We then get the following output in Mender:

ERR: cannot perform bootloader update
tegra-bootloader-update output:
/opt/ota_package/bl_update_payload: Cannot allocate memory

This leads me to the following lines in the tegra-bootloader-update.c file. It's the perror below that triggers the printed error:

    bupctx = bup_init(argv[optind]);
    if (bupctx == NULL) {
        perror(argv[optind]);
        return 1;
    }

Digging into bup_init I found this:

#define BUFFERSIZE (1024 * 1024 * 1024)
[...]
ctx->buffer = malloc(BUFFERSIZE);

I've tried to investigate what this buffer is used for, but to me it seems like it's just used to load the bup payload file into memory? I'm wondering why a buffer of 1GiB is allocated to do that? Can we reduce this size safely?

Thanks! Niels

madisongh commented 1 year ago

I'm wondering why a buffer of 1GiB is allocated to do that? Can we reduce this size safely?

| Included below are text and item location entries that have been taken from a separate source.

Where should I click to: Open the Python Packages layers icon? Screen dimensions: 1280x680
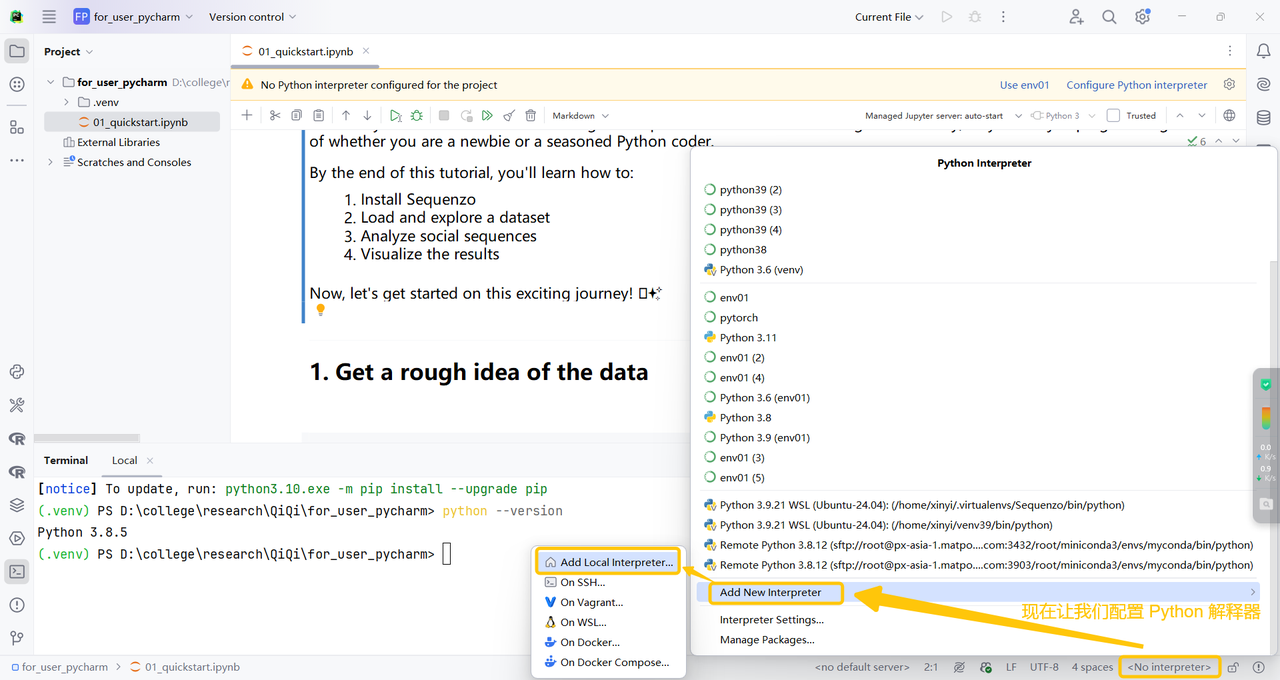(17, 505)
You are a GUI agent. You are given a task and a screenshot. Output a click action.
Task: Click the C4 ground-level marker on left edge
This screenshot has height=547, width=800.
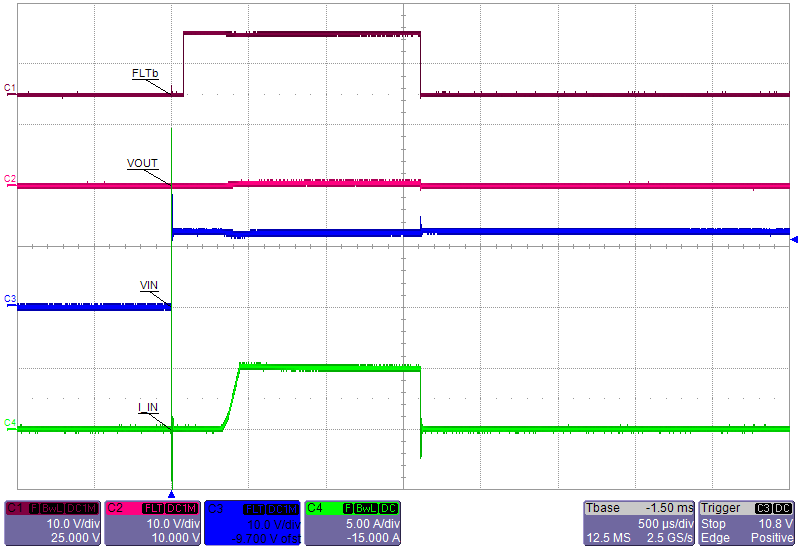[9, 423]
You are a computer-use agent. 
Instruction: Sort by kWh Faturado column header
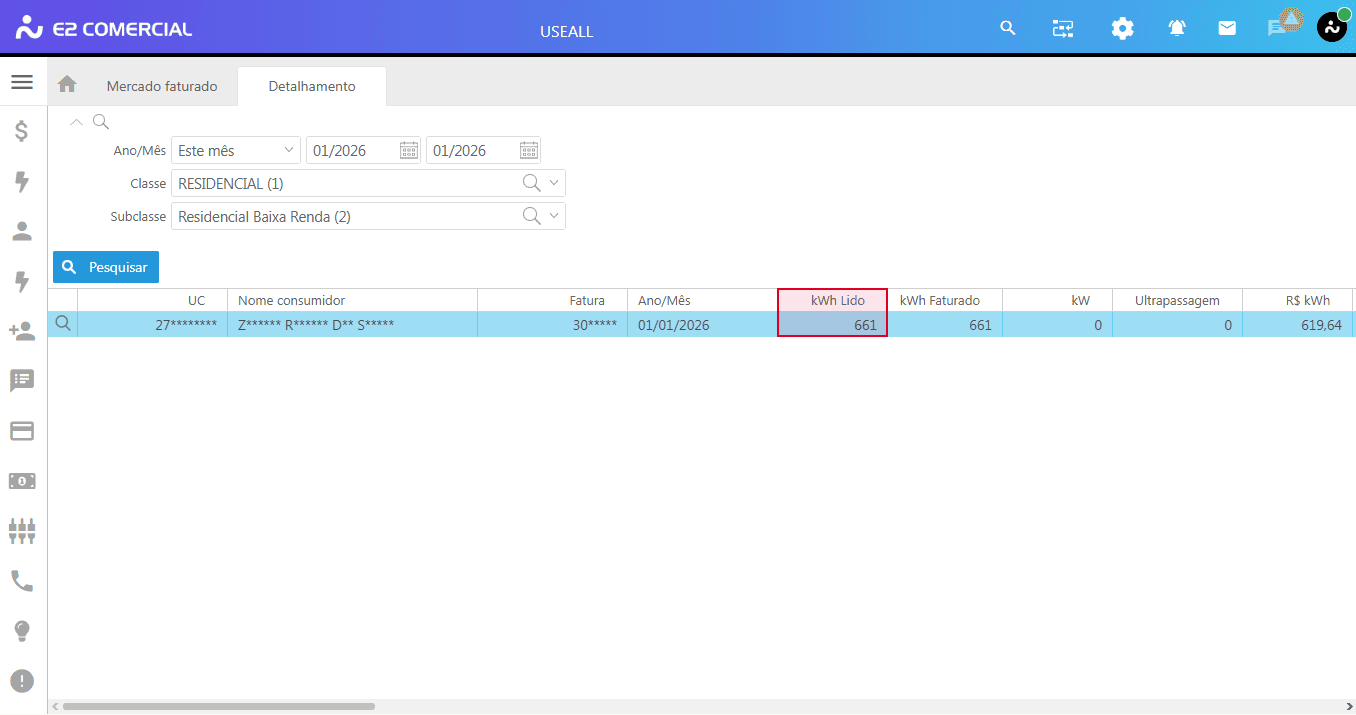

That's in the original code, and I think I used that as a "temporary" value for the size until I worked out better logic for it. I should have marked it with FIXME or XXX to remind me to do that, but didn't, so it turned out not to be so temporary after all.

It should be safe to use stat() to get the actual size of the BUP contents, then use that for allocation. If you can manage a patch to do that, great; otherwise, I'll get to it when I have some time.

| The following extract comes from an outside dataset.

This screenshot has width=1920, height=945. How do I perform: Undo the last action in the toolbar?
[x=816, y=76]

nielsavonds commented 1 year ago

I've opened a pull request (https://github.com/OE4T/tegra-boot-tools/pull/30) so you can review the code, but haven't tested it yet. I'll test it in the coming week and report back with the results.

Thanks for the prompt response!

nielsavonds commented 1 year ago

I've now tested it on a TX2, TX2 NX, Xavier NX and Jetson Nano and all have successfully updated.

madisongh commented 1 year ago

Thanks for the PR, which looks good. I've gone ahead and merged #30, run some further tests, and will release a new version soon.